• _Passage to read_:
________________________________________
Water developers adopt selective stance

19 September 2024

 

UAE-based utility Sharjah Electricity & Water Authority (Sewa) and Saudi water offtaker Saudi Water Partnership Company (SWPC) each received a single bid for their recently tendered independent water producer (IWP) projects.

An all-local team comprising Acwa Power, Haji Abdullah Alireza & Company (Haaco) and AlSharif Contracting & Commercial Development submitted the sole proposal for the contract to develop the Jubail 4 and 6 IWP schemes in Saudi Arabia.

This is a far cry from the four bids SWPC received in 2020 for a contract to develop and operate the Jubail 3B IWP.

However, the fact that SWPC received only two bids for the contract to develop the smaller Ras Mohaisen IWP in April this year indicates that utility or water developers and investors have increasingly adopted a more selective stance when it comes to bidding for new projects.  

"Combined, Jubail 4 and 6 is a large project and most developers are tied up with other ones, as there are many IWPs under way at the moment, not only in Saudi Arabia but throughout the GCC," says Robert Bryniak, CEO at Dubai-based Golden Sands Management (Marketing) Consulting.

The Jubail 4 and 6 seawater reverse osmosis (SWRO) plants will have a total combined capacity of 600,000 cubic metres a day (cm/d) and will be developed under one contract.

In comparison, the Ras Mohaisen IWP has a capacity of 300,000 cm/d, while Sewa's Hamriyah IWP will have a capacity of 410,000 cm/d. 

Bryniak says that many developers are at, or near, their capacity and this makes it difficult to make short-term commitments without paying significantly more for skilled workers and key equipment component parts. 

"Developers may be shying away from some of the larger projects because of this, especially knowing that tariffs need to be competitive to win.

"Developers have to spend significant amounts just to bid on a project and, if unsuccessful, this sunk cost needs to be eventually recouped on future projects. And I think this is resulting in developers being more selective in terms of the projects they go after, focusing more on those where they believe they have a good chance of winning."

The case is slightly different for the Hamriyah IWP, which is Sharjah's first major SWRO project to be procured on a public-private partnership (PPP) basis.

Acwa Power submitted the sole proposal for the contract to develop the project in December last year.

"This is Sharjah’s first IWP and, unlike other jurisdictions such as Oman, Abu Dhabi and Saudi Arabia, the emirate has yet to establish a track record with PPPs, especially in power and water," explains Bryniak

Given several false starts and issues with past PPPs, it is likely that developers will shy away and focus their efforts on more established – and financially stronger – offtakers elsewhere in the region.

Known for its strong risk appetite, Acwa Power signed the water procurement agreement with Sewa earlier in September and a team of France's Sidem and its parent company Veolia has been selected as the project's engineering, procurement and construction contractor.

This means discussions with banks and financial institutions could be nearing their conclusion, leading to the start of the project's construction. 

Once the Hamriyah IWP reaches financial close and commercial operations, Bryniak says Sewa should be able to attract more developers for future IWPs. 

Going forward, procurers could also consider adopting new or additional measures to attract more developers to their future IWP projects and avoid incurring higher tariffs.
________________________________________
• _Listing_:
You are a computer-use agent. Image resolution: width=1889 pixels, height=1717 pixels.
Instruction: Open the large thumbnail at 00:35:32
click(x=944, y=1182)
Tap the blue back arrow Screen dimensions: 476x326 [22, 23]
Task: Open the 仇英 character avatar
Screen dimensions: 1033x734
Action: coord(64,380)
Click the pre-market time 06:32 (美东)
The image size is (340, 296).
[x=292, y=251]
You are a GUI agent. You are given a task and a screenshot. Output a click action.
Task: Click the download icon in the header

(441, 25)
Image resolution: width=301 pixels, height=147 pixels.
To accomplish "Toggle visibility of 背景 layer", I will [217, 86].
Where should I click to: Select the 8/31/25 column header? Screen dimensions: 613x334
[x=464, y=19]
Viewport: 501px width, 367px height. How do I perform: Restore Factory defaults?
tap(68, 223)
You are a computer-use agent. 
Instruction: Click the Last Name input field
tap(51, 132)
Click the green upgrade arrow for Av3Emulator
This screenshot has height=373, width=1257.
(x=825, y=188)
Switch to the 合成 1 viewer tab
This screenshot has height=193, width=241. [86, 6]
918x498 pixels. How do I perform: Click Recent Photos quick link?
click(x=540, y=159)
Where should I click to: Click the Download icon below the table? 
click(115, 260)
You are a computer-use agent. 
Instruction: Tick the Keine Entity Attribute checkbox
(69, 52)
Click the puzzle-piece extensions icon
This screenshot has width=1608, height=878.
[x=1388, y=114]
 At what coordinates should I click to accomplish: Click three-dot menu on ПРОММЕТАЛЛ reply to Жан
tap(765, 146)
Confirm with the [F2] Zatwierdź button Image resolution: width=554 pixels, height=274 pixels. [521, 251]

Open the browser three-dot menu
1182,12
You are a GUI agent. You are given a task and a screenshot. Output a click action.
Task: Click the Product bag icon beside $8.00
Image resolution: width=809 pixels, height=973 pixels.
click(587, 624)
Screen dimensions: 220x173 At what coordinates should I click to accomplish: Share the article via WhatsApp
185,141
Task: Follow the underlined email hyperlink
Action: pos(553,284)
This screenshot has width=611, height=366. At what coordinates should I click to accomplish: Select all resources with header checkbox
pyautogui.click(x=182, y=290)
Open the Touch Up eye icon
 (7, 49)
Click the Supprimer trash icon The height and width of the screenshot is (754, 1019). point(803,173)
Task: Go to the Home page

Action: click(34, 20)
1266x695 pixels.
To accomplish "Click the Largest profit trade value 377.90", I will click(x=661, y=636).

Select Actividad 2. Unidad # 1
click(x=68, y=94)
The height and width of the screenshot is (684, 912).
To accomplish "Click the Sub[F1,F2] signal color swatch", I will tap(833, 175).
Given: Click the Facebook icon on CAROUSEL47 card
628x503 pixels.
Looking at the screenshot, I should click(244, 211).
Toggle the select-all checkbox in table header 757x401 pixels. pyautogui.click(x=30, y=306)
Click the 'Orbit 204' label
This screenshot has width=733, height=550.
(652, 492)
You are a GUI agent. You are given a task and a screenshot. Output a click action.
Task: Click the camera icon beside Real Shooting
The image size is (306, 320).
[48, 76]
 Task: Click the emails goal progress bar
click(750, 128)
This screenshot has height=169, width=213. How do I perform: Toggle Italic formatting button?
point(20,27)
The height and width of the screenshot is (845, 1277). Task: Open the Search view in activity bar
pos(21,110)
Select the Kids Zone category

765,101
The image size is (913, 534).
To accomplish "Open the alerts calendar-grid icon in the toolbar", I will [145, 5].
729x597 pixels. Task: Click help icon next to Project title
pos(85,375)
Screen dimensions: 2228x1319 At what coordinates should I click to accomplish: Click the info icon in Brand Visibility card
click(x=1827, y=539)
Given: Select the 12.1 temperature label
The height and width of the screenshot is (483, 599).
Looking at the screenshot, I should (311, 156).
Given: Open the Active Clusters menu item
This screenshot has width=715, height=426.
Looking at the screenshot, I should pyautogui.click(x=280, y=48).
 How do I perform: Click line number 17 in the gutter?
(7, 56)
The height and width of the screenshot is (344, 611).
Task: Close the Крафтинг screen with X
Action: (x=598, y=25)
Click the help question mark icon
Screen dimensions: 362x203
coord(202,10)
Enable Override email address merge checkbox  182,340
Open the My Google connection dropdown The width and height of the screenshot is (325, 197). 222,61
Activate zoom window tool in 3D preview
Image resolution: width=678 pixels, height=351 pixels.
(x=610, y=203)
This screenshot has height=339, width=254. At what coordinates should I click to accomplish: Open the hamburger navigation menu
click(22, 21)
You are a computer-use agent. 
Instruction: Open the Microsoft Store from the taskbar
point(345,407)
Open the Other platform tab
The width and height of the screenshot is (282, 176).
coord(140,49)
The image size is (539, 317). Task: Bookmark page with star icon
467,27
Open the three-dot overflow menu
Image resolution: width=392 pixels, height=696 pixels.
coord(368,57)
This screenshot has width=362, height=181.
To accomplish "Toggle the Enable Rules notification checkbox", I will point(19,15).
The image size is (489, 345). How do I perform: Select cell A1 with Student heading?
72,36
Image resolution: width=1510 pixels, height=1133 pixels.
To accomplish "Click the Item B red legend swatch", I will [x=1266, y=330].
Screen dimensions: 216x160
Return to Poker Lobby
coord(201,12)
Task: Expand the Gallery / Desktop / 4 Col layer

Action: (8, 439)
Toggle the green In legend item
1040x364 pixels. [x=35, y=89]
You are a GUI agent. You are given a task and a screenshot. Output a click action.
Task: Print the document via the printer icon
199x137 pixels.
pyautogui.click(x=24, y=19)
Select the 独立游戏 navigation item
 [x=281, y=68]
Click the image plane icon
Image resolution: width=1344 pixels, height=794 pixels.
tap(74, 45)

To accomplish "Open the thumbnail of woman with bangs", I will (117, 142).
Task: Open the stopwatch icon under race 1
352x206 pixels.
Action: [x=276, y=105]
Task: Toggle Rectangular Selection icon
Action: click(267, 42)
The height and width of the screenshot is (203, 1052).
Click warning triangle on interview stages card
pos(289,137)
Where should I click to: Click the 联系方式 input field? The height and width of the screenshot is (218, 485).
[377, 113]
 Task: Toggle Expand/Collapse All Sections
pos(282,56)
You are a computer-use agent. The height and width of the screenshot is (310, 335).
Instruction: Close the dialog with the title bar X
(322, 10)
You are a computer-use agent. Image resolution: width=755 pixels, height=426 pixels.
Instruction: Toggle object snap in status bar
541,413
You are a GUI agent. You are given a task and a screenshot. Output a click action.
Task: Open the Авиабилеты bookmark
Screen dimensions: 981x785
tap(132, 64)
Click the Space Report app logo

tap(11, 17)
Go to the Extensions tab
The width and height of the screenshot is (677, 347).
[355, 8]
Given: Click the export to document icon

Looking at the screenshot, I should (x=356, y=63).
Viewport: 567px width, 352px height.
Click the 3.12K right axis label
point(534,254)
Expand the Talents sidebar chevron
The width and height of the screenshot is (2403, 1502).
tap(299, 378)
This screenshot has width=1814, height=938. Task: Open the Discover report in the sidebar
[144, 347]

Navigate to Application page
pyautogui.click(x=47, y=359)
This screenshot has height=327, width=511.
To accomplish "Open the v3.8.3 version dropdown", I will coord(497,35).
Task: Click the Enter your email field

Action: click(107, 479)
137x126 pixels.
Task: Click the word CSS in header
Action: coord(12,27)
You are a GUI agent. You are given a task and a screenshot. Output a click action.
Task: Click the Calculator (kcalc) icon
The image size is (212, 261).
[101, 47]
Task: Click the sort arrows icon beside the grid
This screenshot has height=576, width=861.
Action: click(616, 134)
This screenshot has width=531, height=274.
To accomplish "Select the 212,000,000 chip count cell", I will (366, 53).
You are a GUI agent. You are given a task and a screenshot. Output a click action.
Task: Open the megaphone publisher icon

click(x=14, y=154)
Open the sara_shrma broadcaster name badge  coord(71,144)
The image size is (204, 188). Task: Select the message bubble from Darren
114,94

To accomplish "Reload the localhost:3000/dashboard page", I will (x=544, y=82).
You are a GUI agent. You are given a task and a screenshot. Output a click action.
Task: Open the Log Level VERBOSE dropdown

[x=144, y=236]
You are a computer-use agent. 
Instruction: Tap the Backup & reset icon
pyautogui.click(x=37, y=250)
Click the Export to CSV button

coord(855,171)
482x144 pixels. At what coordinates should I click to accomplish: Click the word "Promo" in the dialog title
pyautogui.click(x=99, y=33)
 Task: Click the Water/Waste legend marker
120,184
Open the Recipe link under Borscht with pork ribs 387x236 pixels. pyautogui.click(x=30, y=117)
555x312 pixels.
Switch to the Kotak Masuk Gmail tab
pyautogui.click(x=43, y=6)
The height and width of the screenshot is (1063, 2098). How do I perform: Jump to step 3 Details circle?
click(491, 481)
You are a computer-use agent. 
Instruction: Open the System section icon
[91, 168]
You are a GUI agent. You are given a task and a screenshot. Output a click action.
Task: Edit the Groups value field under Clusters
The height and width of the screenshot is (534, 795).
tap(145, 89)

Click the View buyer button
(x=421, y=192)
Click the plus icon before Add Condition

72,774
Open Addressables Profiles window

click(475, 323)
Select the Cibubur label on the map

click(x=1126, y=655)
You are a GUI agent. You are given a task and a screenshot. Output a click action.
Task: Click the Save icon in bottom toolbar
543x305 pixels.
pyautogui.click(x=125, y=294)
________________________________________
• _Goals_:
a) In the article on water project bidding, transcribe the passage starting at "Water developers adopt" and ending at "producer (IWP) projects.".
b) According to the article on water project bidding, what capacity will Sewa's Hamriyah IWP have?
The material above comes from a separate source.

• _Solution list_:
a)
Water developers adopt selective stance

19 September 2024

 

UAE-based utility Sharjah Electricity & Water Authority (Sewa) and Saudi water offtaker Saudi Water Partnership Company (SWPC) each received a single bid for their recently tendered independent water producer (IWP) projects.

b) 410,000 cubic metres a day (cm/d).